Arbutus Biopharma and Vaccitech have signed a clinical trial collaboration agreement for an RNAi therapeutic plus immunotherapeutic to treat patients with chronic hepatitis B virus (HBV) infection (CHB).
The multi-centre Phase IIa trial will enrol patients who are on standard of care nucleos(t)ide reverse transcriptase inhibitor (NrtI) therapy.
It will assess the safety, pharmacokinetics, immunogenicity and antiviral activity of treatment with Arbutus’s GalNAc delivered RNAi therapeutic, AB-729, and then Vaccitech’s immunotherapeutic, VTP-300.
AB-729 blocks viral replication and mitigates all HBV antigens, including the hepatitis B surface antigen, in preclinical studies while VTP-300 is designed to induce an immune response against the virus.

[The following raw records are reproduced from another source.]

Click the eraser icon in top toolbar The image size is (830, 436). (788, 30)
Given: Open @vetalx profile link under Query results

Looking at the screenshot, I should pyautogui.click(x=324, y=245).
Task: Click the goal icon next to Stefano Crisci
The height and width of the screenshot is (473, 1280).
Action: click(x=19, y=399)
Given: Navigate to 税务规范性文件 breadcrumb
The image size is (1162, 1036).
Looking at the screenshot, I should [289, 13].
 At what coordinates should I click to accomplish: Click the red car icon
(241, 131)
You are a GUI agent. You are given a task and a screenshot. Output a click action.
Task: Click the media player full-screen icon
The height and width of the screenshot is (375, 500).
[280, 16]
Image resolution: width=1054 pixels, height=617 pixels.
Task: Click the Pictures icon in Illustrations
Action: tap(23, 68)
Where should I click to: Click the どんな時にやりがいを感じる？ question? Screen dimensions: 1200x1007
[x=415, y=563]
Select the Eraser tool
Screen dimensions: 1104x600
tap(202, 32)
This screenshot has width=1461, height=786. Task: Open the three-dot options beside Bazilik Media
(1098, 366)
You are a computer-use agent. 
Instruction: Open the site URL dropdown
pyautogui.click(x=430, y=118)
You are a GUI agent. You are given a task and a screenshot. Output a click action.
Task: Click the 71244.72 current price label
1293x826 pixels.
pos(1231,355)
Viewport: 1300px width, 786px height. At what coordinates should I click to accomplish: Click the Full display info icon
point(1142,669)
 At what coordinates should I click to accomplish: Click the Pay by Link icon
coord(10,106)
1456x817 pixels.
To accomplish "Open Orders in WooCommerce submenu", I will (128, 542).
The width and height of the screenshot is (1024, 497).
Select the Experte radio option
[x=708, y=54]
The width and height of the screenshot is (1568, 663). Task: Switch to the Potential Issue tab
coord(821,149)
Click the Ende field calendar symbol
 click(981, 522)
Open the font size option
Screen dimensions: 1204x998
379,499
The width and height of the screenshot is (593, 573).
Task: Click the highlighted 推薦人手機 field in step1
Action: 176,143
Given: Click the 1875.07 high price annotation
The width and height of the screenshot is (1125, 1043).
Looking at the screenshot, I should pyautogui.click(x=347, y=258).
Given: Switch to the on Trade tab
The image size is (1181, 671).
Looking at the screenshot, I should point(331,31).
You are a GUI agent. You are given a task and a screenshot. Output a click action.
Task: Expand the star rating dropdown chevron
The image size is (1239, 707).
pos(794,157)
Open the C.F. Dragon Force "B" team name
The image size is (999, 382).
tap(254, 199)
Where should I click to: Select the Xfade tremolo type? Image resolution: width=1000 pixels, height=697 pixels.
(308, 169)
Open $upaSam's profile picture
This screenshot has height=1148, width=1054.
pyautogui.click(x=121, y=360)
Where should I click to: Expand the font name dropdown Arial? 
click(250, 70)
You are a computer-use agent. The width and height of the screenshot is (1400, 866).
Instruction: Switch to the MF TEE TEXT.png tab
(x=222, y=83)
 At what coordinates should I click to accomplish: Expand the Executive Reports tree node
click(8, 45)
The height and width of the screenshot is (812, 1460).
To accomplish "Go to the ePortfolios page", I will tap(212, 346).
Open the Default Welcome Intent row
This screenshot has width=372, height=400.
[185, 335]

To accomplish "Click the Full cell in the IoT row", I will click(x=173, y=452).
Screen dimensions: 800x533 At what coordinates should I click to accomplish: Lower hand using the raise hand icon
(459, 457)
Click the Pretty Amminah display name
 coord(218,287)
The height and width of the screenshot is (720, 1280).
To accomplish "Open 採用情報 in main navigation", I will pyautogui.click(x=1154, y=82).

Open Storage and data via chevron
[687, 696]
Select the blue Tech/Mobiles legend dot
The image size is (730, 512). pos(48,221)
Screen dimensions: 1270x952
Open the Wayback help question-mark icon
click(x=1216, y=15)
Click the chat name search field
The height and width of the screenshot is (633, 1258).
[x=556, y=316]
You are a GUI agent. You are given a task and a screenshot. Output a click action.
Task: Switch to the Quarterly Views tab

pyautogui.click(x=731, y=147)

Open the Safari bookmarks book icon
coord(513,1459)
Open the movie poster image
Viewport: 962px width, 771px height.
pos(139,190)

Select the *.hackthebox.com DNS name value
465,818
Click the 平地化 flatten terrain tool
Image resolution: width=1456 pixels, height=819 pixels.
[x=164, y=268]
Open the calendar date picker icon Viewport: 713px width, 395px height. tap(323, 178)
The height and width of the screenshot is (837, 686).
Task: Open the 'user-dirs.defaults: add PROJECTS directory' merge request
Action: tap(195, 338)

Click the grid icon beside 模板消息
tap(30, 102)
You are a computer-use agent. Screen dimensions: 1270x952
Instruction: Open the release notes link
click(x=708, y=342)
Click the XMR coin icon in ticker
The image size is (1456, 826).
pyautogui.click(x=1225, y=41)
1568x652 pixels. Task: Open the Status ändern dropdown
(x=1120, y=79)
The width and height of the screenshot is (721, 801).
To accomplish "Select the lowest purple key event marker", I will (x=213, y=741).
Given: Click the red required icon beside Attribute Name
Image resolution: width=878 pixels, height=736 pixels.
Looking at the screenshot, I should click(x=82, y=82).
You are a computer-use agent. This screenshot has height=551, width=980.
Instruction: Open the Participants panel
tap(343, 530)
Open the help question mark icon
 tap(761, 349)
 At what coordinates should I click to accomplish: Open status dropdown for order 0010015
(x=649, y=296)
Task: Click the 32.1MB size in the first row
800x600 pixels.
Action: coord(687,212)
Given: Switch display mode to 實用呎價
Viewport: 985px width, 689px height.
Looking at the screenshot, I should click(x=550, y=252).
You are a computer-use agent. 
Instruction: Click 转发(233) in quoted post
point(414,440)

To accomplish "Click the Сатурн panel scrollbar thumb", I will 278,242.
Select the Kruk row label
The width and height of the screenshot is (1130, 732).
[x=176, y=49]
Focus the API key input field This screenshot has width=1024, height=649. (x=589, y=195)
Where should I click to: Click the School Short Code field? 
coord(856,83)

Arbutus Biopharma chief development officer Gaston Picchio said: “We believe combining AB-729, which is designed to reduce HBsAg resulting in increased HBV immune responses with VTP-300, an immunotherapeutic designed to elicit an HBV specific immune response, may offer patients with CHB a much needed and durable functional cure.”
Arbutus will oversee the Phase IIa trial, which is set to launch in the second half of this year.
A joint development committee with both Arbutus and Vaccitech representatives will also supervise the study.
Yet to receive regulatory approval, the trial will recruit 40 NrtI-suppressed, hepatitis B e-antigen negative or positive, non-cirrhotic CHB patients, who will receive AB-729 plus NrtI for 24 weeks.
At week 24, participants will be given either NrtI plus VTP-300 or NrtI plus VTP-300 sham.
At week 48, all participants will be analysed for eligibility to discontinue all therapy or remain on their NrtI alone. Participants will be followed for another 48 weeks.
Arbutus and Vaccitech have complete rights to their respective candidates and will share all trial expenses.
Based on data from the Phase IIa trial, the companies plan to conduct a bigger Phase IIb study.
In March 2020, Arbutus reported positive preliminary data from a Phase Ia/Ib trial of AB-729 in healthy volunteers and patients with CHB on nucleos(t)ide antiviral treatment.